:: Work to be completed ::
Show every line of the records below that contains the word "Wada".

________________________

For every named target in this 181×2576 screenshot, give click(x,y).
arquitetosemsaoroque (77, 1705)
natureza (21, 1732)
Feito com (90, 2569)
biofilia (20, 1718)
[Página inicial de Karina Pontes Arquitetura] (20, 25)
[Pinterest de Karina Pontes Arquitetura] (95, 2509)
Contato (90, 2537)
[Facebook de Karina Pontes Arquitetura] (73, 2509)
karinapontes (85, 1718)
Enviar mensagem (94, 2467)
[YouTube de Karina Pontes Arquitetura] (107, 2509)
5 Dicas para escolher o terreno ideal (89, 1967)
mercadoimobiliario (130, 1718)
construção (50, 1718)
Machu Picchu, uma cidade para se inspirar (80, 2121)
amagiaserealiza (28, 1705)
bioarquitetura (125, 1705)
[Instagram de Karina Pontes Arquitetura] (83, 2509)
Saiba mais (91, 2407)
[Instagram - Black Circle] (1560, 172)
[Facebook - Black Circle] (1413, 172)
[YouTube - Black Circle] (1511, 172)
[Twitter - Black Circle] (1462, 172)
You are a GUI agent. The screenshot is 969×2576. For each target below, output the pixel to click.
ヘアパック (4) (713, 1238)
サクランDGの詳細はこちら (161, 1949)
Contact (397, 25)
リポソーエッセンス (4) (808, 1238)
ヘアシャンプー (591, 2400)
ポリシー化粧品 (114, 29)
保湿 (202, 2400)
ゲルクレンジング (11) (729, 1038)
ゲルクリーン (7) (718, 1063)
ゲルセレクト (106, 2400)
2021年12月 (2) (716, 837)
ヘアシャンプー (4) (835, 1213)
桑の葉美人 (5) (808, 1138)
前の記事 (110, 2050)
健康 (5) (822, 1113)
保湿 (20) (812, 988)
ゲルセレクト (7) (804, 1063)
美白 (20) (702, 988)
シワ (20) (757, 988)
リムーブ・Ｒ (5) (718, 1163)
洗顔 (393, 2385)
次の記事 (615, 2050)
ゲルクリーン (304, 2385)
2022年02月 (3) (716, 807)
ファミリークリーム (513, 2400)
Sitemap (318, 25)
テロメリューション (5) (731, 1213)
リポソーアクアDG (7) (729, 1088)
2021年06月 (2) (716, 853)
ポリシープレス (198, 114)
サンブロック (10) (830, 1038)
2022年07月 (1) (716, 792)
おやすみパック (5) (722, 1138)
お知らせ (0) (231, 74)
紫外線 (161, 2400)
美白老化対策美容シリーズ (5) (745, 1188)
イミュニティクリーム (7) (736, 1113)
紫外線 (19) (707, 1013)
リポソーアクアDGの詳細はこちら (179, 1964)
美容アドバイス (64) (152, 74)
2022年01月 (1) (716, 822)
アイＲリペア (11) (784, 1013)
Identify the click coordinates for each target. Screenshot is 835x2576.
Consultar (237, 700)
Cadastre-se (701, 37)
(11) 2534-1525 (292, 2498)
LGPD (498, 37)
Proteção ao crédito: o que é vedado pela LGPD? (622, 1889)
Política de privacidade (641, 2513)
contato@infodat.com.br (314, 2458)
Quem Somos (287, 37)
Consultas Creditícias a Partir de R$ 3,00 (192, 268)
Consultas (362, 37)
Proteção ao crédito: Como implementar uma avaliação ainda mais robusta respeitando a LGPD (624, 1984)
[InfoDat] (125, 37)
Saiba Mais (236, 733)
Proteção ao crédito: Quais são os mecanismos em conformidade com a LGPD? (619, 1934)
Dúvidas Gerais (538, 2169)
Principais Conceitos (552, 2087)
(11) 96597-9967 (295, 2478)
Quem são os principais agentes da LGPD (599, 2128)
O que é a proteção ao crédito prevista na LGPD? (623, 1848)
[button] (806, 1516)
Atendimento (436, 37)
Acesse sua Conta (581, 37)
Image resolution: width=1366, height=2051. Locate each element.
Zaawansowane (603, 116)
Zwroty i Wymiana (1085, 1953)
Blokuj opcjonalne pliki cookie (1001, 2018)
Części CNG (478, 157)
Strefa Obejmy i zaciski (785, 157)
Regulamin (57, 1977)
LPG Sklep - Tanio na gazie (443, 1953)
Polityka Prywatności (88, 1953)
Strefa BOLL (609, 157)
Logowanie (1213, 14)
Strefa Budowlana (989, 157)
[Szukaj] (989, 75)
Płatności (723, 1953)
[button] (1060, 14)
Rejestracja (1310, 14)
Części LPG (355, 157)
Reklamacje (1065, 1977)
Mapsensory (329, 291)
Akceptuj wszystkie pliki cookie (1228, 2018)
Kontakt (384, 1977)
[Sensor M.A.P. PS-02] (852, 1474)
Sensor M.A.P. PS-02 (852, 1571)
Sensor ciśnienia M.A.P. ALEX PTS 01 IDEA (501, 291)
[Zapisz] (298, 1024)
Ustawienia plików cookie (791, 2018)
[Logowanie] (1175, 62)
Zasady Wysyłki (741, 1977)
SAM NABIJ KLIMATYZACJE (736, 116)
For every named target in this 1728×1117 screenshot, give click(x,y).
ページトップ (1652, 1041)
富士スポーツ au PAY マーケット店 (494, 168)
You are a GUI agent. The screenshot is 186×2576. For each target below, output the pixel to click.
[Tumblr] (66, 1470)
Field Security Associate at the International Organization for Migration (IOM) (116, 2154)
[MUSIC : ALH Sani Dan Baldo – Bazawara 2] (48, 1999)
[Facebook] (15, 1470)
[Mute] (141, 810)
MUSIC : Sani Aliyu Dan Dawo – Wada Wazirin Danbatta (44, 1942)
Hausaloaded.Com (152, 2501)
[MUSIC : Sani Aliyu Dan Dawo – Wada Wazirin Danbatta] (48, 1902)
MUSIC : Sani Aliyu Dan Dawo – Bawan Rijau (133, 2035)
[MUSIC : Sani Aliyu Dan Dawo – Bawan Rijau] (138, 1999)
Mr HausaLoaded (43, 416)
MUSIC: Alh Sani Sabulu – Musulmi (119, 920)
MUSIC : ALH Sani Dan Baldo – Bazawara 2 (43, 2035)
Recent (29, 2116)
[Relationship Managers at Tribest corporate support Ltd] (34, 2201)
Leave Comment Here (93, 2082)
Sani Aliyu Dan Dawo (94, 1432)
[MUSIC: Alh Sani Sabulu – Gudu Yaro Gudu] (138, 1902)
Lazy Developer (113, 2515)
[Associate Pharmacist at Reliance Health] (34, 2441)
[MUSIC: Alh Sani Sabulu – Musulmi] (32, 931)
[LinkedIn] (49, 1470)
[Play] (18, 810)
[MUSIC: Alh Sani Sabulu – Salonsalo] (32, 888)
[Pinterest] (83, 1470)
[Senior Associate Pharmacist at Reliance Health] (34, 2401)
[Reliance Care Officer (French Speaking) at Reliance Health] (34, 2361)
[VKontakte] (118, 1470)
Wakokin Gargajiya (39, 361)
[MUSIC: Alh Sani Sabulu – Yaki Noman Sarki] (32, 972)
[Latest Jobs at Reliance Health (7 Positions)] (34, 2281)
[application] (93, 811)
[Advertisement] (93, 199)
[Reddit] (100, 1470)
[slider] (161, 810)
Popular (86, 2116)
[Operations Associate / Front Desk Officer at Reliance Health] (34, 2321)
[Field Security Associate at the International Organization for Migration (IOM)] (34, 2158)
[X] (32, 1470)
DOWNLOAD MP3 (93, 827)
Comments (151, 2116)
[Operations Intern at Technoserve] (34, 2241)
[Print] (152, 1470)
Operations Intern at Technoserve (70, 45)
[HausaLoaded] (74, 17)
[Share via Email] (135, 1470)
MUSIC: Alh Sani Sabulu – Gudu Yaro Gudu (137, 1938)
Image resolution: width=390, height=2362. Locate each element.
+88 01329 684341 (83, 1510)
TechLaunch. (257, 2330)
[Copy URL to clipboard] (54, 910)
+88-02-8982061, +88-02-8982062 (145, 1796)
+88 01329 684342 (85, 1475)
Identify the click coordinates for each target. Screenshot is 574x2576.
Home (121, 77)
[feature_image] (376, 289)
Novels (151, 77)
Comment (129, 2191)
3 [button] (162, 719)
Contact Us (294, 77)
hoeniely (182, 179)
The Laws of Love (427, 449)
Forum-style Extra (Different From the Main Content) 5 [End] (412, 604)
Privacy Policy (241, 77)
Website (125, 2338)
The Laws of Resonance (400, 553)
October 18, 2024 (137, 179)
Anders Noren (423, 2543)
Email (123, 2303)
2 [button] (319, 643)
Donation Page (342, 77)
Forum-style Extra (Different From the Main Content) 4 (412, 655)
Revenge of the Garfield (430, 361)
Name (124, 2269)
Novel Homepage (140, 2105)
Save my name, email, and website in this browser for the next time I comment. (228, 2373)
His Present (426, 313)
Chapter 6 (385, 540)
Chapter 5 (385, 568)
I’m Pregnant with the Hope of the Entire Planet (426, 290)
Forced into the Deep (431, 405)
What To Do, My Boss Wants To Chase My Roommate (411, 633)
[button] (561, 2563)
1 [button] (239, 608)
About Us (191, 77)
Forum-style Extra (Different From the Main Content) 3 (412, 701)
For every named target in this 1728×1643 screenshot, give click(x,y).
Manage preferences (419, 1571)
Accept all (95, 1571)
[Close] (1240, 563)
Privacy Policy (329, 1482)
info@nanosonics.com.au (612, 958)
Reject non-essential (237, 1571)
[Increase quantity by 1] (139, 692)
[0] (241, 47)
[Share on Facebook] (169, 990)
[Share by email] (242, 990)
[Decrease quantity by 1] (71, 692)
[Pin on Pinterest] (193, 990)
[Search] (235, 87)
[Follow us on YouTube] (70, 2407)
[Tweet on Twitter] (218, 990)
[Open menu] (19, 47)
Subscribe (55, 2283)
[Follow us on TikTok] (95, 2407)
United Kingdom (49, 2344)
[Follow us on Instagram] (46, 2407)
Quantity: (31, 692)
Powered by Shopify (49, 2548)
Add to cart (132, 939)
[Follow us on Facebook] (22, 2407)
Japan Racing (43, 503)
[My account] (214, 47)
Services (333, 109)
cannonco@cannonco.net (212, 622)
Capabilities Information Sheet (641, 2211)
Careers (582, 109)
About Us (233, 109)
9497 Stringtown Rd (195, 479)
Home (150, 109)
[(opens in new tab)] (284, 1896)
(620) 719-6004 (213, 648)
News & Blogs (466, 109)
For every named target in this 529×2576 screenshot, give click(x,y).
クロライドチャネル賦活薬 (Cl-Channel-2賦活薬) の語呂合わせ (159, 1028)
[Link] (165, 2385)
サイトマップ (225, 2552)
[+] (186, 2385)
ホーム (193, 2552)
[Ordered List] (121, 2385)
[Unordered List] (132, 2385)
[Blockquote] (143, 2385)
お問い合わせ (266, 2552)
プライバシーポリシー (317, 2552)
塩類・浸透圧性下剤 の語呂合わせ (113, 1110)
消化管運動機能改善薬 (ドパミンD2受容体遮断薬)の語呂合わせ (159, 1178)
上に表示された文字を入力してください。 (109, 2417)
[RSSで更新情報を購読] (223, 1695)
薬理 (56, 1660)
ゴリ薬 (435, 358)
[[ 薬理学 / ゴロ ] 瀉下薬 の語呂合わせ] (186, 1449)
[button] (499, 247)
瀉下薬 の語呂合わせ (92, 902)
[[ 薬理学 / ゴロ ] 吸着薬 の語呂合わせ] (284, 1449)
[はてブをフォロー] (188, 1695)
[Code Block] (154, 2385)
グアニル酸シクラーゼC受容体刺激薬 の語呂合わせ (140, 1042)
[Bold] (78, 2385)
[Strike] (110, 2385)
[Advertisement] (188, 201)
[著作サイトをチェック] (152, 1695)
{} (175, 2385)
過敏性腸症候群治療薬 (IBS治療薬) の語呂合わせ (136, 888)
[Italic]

________________________

:: Reply to the task ::
MUSIC : Sani Aliyu Dan Dawo – Wada Wazirin Danbatta (44, 1942)
[MUSIC : Sani Aliyu Dan Dawo – Wada Wazirin Danbatta] (48, 1902)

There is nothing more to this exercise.